Как подтверждает история, римляне поддерживали на мысу огонь: просто разжигали огромный костер и неустанно, всю ночь, подкладывали в него хворост.

«Наш» маяк был, понятно, куда лучше. На вершине белой башни находилась так называемая сетка накаливания. Сделана она была из шелка, пропитанного особыми солями. Снизу подавались пары керосина, которые раскаляли сетку добела.

Устройство, в общем, нехитрое. По сути — гигантский примус. Но с сеткой надо было обращаться осторожно: дунь посильнее, и рассыплется в прах.[1]

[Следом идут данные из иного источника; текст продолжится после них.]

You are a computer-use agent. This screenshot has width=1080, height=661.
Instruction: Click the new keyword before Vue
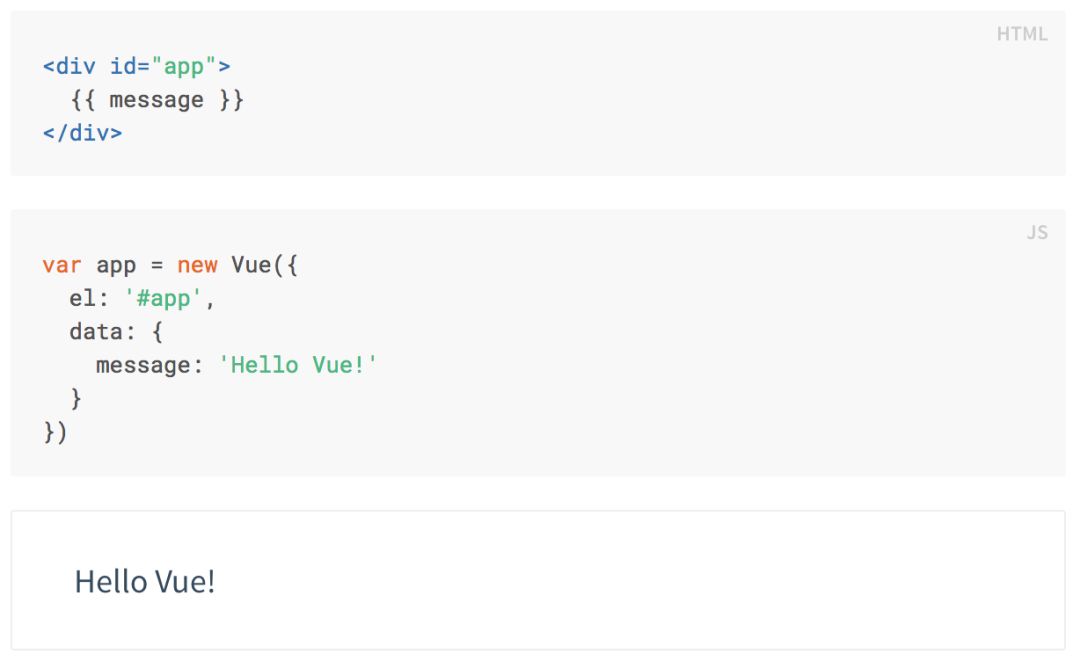tap(197, 266)
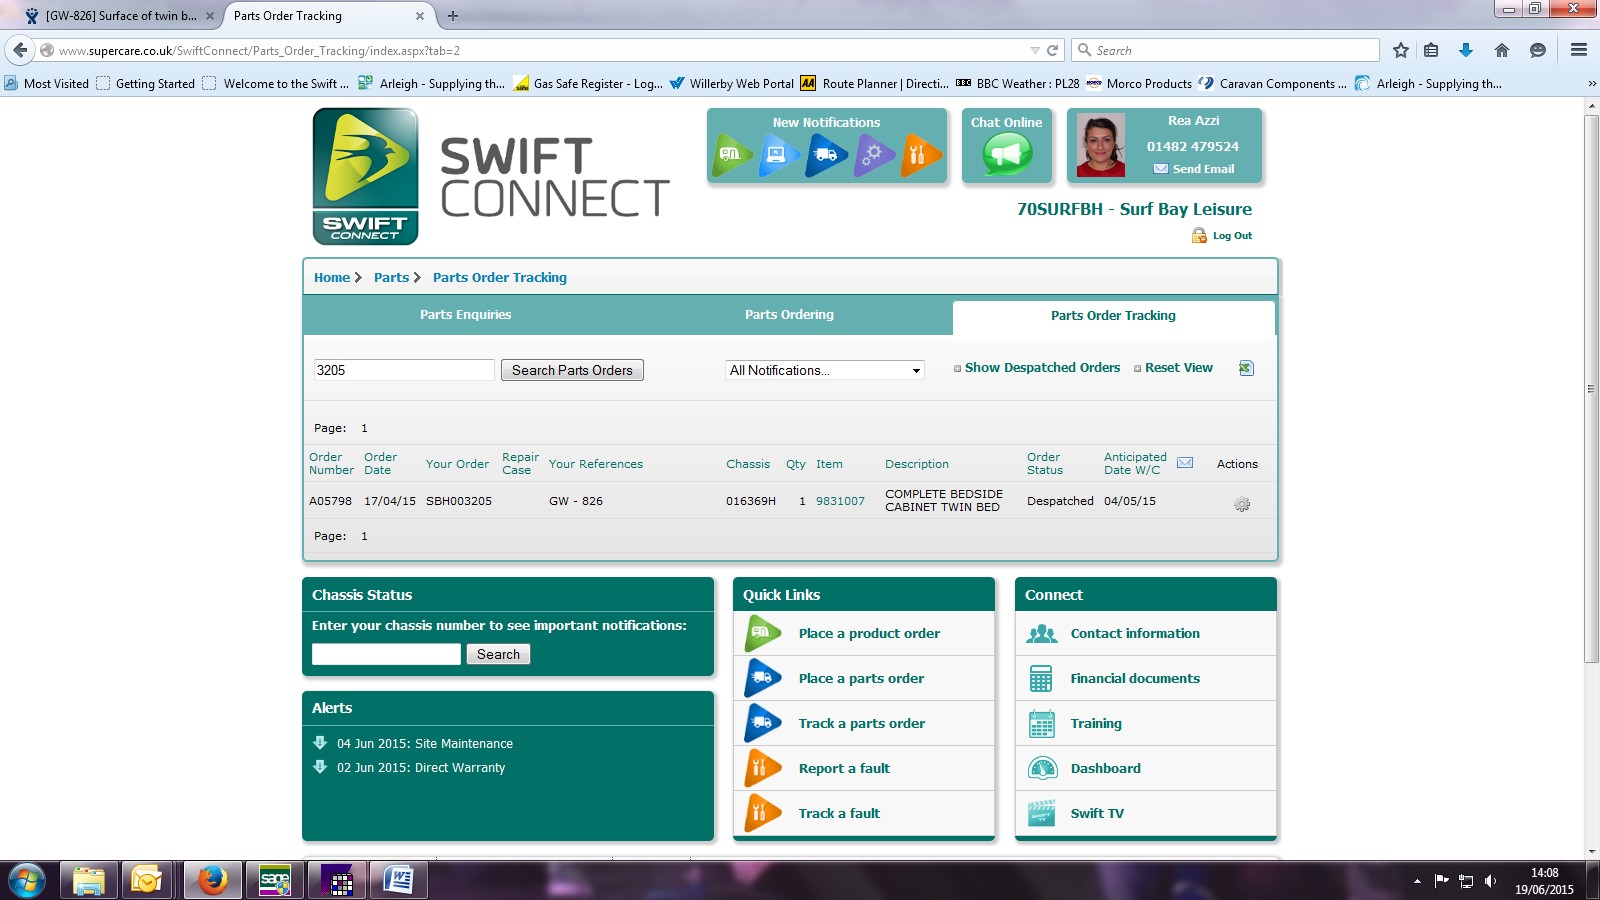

Сетку окружала толстая линза, подобно стеклу керосиновой лампы. Стекло было необычное — стеклянный пузатый бочоночек. Вместо обручей были на нем ребристые грани. Каждая грань преломляла свет, усиливала его и параллельными пучками отбрасывала далеко в море.

Линза весила пять тонн. Каково?

С утра до вечера Мыкола неотвязно ходил за дядей Ильей, мужем тети Паши, и клянчил: «Дядечку, визмите мэнэ до фонаря!» Даже божился иногда, что не спутает замшу с тряпкой.

Дело в том, что дядя Илья в первый же день позволил ему протереть оптику, — с уважением называл ее полным наименованием: «линза направляющая и преломляющая». Мыкола, ошалев от радости, второпях схватил тряпку, за что получил по рукам. Тряпкой протирают лишь штормовые стекла, которые защищают линзу от града, снега и птиц, сослепу летящих на свет. Самое же «направляющую и преломляющую» разрешается протирать только замшей.

Сколько раз, стоя в фонаре, Мыкола воображал, как ночью поведет корабль и будет вглядываться в темноту.

Ни луны, ни звезд! Плывет, как в пещере.

И вдруг камни гранитных стен раздвинулись. Блеснул узенький проблеск света!

«Открылся мыс Федора!» — докладывает сигнальщик.

«Вижу. Наношу свое место на карту!»

Вдали вспыхивает и гаснет зеленый огонек — будто свет уютной настольной лампы под абажуром. Четырнадцать сотых секунды — свет, четырнадцать сотых — мрак, снова четырнадцать сотых — свет, и потом уж мрак четыре пятых и три десятых секунды. Можно не сверяться с часами, он знает это без часов. Еще бы! Это же световая характеристика «его» маяка.